If passed, France would be the first country in Europe to strategically reserve Bitcoin, using the scarce digital asset as a form of “digital gold” to strengthen national fiscal sovereignty.

The proposed law outlines a plan to accumulate 420,000 BTC, worth approximately $48 billion at current market prices. Funding for the reserve fund comes from several sources, including:

  • Public Bitcoin mining using surplus nuclear and hydro energy.
  • Bitcoin seized from criminal proceedings.
  • Daily Bitcoin purchases are funded by popular French savings schemes such as Libret A and LDDS, which allocate up to 15 million euros per day.
  • Pending constitutional approval, it may be possible to pay taxes in Bitcoin.

The bill also calls for the creation of a public administration agency (EPA) to manage Bitcoin reserves, modeled on France’s agency that oversees gold and foreign currency holdings.

UDR leader Eric Ciotti stressed that the proposal aims to secure the future of the French economy.

In addition to supporting Bitcoin, French lawmakers have also clearly expressed opposition to the ECB’s digital euro proposal. Ciotti and others argue that centralized digital currencies threaten privacy and economic freedom.

Related: Bitcoin and CBDC | Economic Freedom in an Emerging Monetary System

The resolution compares the idea to China’s digital yuan and warns that a digital euro could allow authorities to track and freeze people’s funds. Lawmakers described it as a “grave threat to fundamental personal freedoms.”

He also warned that moving people’s direct deposits to the ECB could destabilize Europe’s banking system and concentrate power in one institution. “Such concentration of power is harmful to economic freedom. This is not the role of the ECB.” says the resolution.

Instead, the French proposal promotes euro-denominated stablecoins (digital tokens pegged to the euro) as a decentralized alternative for everyday payments. Transactions under 200 euros will be tax-free, and stablecoins could be used to pay taxes in the future.
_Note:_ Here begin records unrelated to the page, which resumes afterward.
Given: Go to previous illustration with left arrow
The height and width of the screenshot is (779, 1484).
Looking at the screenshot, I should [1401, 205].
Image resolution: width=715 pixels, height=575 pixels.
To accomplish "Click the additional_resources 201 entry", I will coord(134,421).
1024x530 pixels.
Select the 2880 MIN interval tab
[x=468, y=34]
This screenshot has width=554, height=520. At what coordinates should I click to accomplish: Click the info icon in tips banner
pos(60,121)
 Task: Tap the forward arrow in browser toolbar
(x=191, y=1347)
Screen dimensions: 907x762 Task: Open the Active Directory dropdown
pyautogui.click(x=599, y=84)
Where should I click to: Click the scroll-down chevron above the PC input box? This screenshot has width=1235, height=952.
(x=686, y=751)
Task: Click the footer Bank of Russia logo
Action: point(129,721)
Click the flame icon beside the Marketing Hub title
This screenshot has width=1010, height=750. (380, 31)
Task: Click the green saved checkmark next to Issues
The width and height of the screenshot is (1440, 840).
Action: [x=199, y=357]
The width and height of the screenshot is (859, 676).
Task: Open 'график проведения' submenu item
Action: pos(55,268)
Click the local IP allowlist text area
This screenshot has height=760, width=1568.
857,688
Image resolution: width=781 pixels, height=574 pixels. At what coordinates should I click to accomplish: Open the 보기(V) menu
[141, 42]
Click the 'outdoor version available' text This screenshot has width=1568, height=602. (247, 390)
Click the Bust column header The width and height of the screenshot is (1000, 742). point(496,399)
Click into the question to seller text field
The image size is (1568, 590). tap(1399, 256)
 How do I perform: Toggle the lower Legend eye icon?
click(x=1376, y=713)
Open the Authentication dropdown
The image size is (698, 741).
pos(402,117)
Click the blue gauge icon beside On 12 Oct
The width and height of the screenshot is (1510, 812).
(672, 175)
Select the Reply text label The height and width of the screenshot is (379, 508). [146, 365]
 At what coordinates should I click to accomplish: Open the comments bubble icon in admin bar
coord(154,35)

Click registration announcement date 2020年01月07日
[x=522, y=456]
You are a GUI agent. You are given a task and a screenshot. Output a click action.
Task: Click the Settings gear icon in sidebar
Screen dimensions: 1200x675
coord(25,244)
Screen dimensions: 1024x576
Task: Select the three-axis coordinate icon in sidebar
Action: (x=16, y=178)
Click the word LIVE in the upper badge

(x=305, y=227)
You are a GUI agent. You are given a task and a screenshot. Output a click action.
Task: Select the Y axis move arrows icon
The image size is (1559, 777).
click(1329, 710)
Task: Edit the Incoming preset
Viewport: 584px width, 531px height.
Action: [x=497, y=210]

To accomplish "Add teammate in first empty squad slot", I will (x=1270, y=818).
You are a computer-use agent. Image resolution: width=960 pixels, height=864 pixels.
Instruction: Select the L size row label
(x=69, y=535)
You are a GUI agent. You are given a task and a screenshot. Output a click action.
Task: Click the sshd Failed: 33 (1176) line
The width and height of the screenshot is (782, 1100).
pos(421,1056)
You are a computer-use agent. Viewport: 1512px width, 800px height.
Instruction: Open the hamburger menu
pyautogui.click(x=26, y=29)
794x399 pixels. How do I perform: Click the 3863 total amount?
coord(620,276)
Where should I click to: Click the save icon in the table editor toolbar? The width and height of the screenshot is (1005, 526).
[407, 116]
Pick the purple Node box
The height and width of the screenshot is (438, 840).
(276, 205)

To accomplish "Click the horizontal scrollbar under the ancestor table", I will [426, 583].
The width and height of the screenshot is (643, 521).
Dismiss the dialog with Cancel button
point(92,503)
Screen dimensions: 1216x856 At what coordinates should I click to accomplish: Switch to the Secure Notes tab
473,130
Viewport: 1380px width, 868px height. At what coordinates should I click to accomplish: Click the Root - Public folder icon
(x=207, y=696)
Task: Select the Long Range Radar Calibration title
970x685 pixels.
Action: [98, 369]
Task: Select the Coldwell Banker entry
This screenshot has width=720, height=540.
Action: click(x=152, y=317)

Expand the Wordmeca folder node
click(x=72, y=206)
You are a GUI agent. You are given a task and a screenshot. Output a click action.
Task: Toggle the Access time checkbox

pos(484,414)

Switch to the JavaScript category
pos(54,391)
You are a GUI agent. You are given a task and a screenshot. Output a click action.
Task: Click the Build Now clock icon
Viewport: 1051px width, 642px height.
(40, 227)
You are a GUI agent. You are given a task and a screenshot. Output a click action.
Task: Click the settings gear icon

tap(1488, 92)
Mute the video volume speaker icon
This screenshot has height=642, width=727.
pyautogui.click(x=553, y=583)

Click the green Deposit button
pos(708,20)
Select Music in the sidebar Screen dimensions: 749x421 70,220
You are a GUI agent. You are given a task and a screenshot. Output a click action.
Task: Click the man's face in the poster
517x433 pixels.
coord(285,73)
Lawmakers believe the move will help diversify France’s foreign exchange reserves and reduce its dependence on the US dollar and a global payments system dominated by US companies.

Currently, more than 90% of the world’s stablecoins are pegged to the US dollar. In contrast, euro-backed stablecoins have a market capitalization of less than $300 million. The proposal argues that this imbalance leaves Europe overly dependent on US companies such as Tether and Circle.

To address this, Ciotti’s plan calls on the European Commission to amend the Market in Crypto Assets (MiCA) regulation to make it easier for European banks to issue euro-backed stablecoins.

France’s central bank governor Francois Villeroy de Galraud recently expressed a similar opinion, warning that Europe’s slow progress in developing its own digital currency could deepen its dependence on non-European systems.

The bill also focuses on promoting France’s growing digital asset sector. It suggests:

  • Flexible electricity rates for mining operations.
  • Tax incentives for data centers involved in Bitcoin mining.
  • Allows Bitcoin and other digital assets to be included in Exchange Traded Notes (ETN) and PEA investment accounts.
  • Reduce the weight of prudential risks on digital asset-backed loans and facilitate secured lending.

Despite the excitement, the bill faces stiff political hurdles. The UDR party only holds 16 of the 577 seats in France’s National Assembly, so the proposal will need broader support.